[start Source text]

S17 RDM Workshop: Data Preservation: The Legacy of your Research Data

Powerpoint Presentation used during Workshop – June 14, 2017

This workshop was a continuation of the 1st RDM workshop where we concentrated on creating new datasets with variable names that matched Best Practices for reading your data in a Statistical analysis package.  This workshop looks at how do you handle data that has been passed on to you from another individual, and all the challenges that accompany “inheriting” or acquiring data.

There were 2 exercises in this workshop.  The first exercise, you were provided a small dataset and a number of variables and titles for each.  You were asked to determine what types of questions you would need answered before you were able to work with this dataset effectively.  Below are links to the 4 datasets along with a sample of questions that you may need to ask.

Exercise1_Group1

Exercise1_Group2

Exercise1_Group3

Exercise1_Group4

The second exercise that was conducted in this workshop, was one where you were provided with one of two directories that held a number of files.  You were asked to review the directory structure and the file naming conventions, and provide a new one that was consistent with the recommended Best Practices presented in the workshop.  Below are links to proposed answer keys to both directories.

Group1_folder_directory_answersheet

Group2_folder_directory_answersheet

To reiterate that the primary goal of these workshops, is that you take all the recommended Best Practices presented and implement them with your own data

S17 RDM Workshop: Best Practices for entering your Research Data using Excel

Powerpoint Used during the 20170607 workshop

Commonly Used Statistical Packages

For the purposes of this workshop, the following statistical packages were reviewed:

  • SAS
  • SPSS
  • Stata
  • R
  • Matlab

It is recognized that there are many more available and used in the OAC community.  If you have questions regarding other packages not included here, please email oacstats@uoguelph.ca .

Commonly Used Statistical Packages:  Variable name restrictions and limits

LENGTH OF THE VARIABLE NAME

SAS – 32 characters long
SPSS – 64 bytes long
• 64 characters in English
• 32 characters in Chinese
Stata – 32 characters long
R – 10,000 characters long
Matlab – 63 characters lo

1ST CHARACTER OF THE VARIABLE NAME

SAS – 1st character MUST be:
• a letter (English) OR
• an underscore “_”

[end Source text]

*Work required*: Continue the research data management workshop page from the point where it stops. The items after this come from an unrelated source.

[start Stored rows]

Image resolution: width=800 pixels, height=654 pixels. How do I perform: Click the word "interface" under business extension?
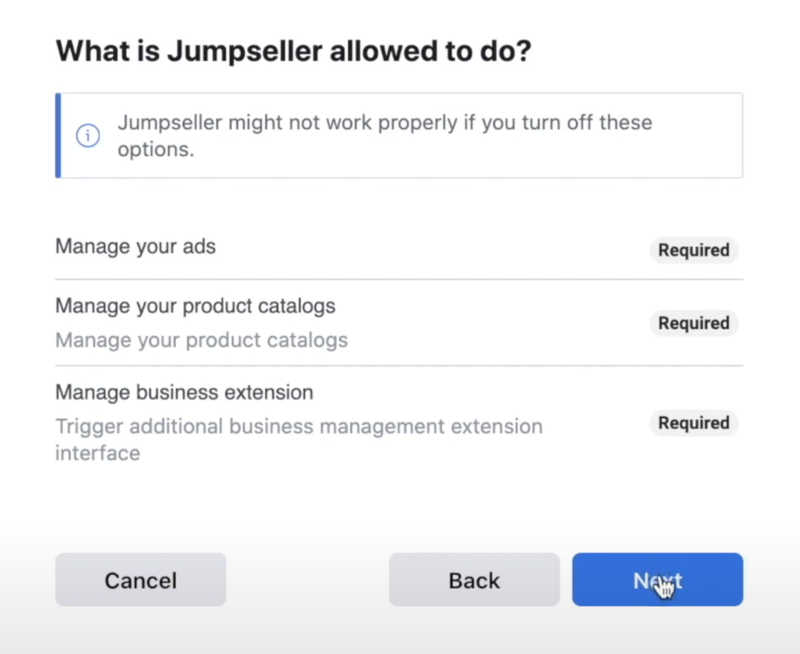click(97, 453)
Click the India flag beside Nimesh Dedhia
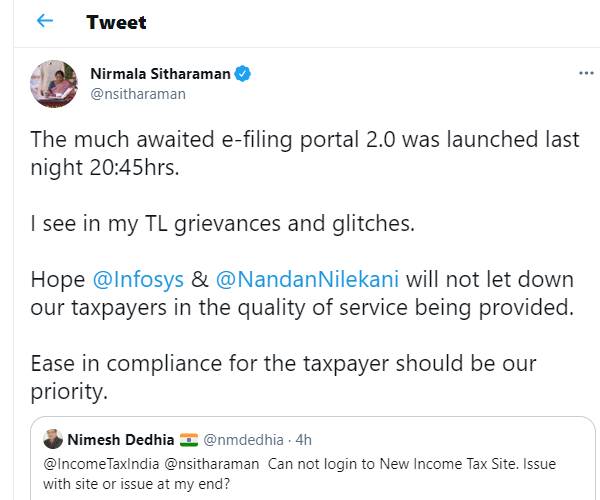600x500 pixels. point(190,439)
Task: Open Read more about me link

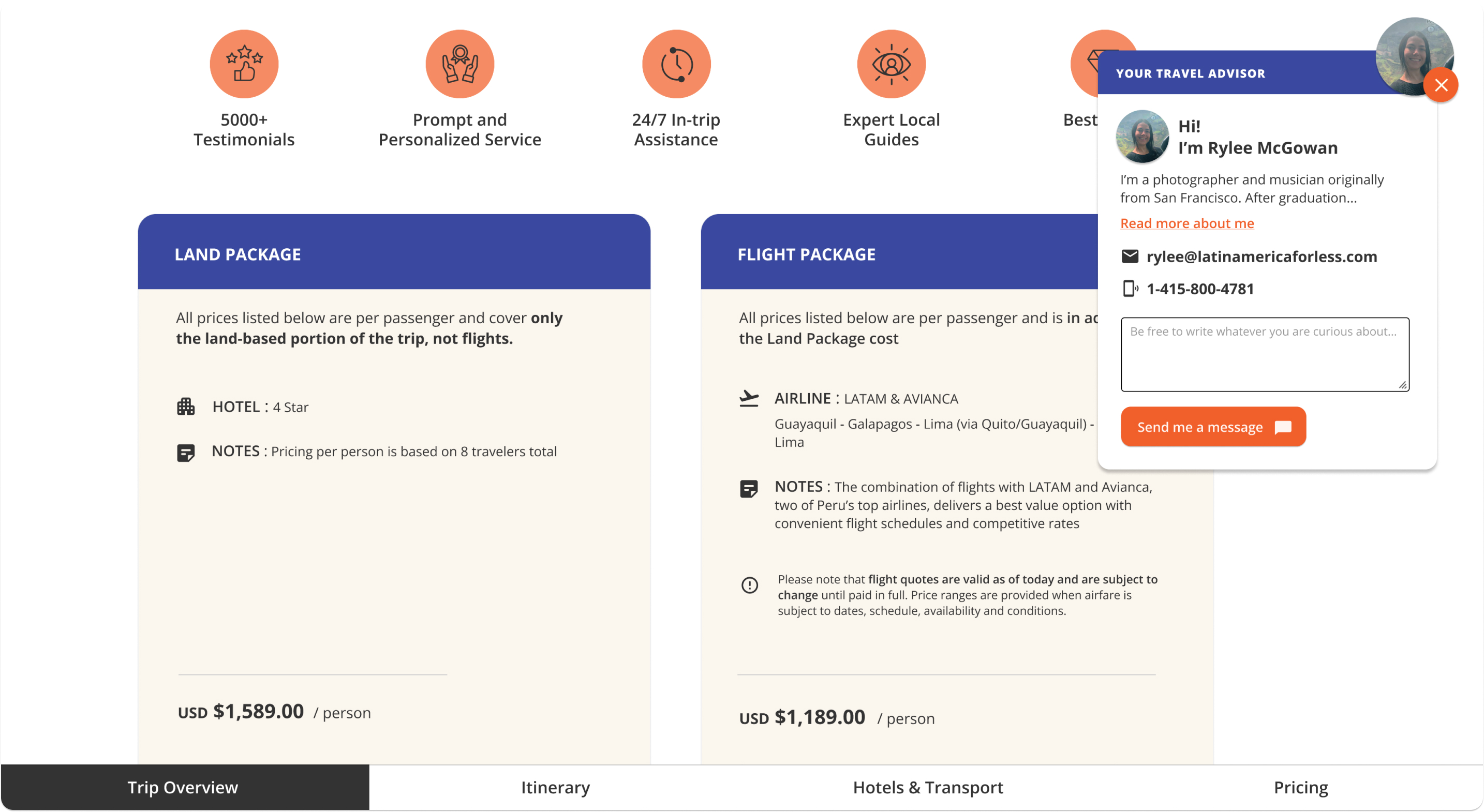Action: pos(1187,223)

[end Stored rows]

*Result of this task*:
SPSS – 1st character MUST be:
• a letter (English) OR
• an underscore “_” OR
• “@”,“#”,“$”
Stata – 1st character MUST be:
• a letter (English) OR
• an underscore “_”
R – NA
Matlab – 1st character MUST be:
• a letter

BLANKS IN VARIABLE NAMES

SAS – NO Blanks!
SPSS – NO Blanks!
Stata – NO Blanks!
R – NO Blanks!
Matlab – NO Blanks!

SPECIAL CHARACTERS IN VARIABLE NAMES

SAS – NO Special characters with the exception of:
• “_”
SPSS -NO Special characters with the exception of:
• “_”
• “.”
• “@”
Stata -NO Special characters with the exception of:
• “_”
R -NO Special characters with the exception of:
• “_”
• “.”
Matlab – NA

CASE IN VARIABLE NAMES

SAS – Mixed case – for presentation only
SPSS – Mixed case – for presentation only
Stata – Mixed case – for presentation only
R – Mixed case – for presentation only
Matlab – Case sensitive

NAMES/WORDS TO AVOID IN VARIABLE NAMES

SAS – SAS keywords
SPSS – SPSS Reserve words
Stata – NA
R – R function words
Matlab – Function names

GENERAL NOTES ABOUT VARIABLE NAMES

SAS – Libref names can only be 8 characters long
SPSS – #variable – is a scratch variable used in syntax
• $variable – is a system variable
• Do NOT end variable name with a “.” OR “_”
Stata – NA
R – R Community recommends that you develop a naming convention for your data
• Use of “_” is faster (10-20%) than the use of “.”
Matlab – NA

Commonalities across the Statistical Packages – Recommended Best Practices for Excel – Variable Names

LENGTH RECOMMENDATION

  • Maximum length: 32 characters
  • Keep the variable names short and use a variable label to provide more information. Remember you need to type these variable names in and you will need to remember them.

1ST CHARACTER OF A VARIABLE NAME

  • ALWAYS start variable names with a letter

VARIABLE NAMES AND SPECIAL CHARACTERS

  • Numbers may be used anywhere in the variable name AFTER the first character
  • Only use underscores “_”
  • Do NOT use BLANKS – replace blanks with an underscore “_”

CASE

  • Use lowercase
  • Case doesn’t matter for most packages.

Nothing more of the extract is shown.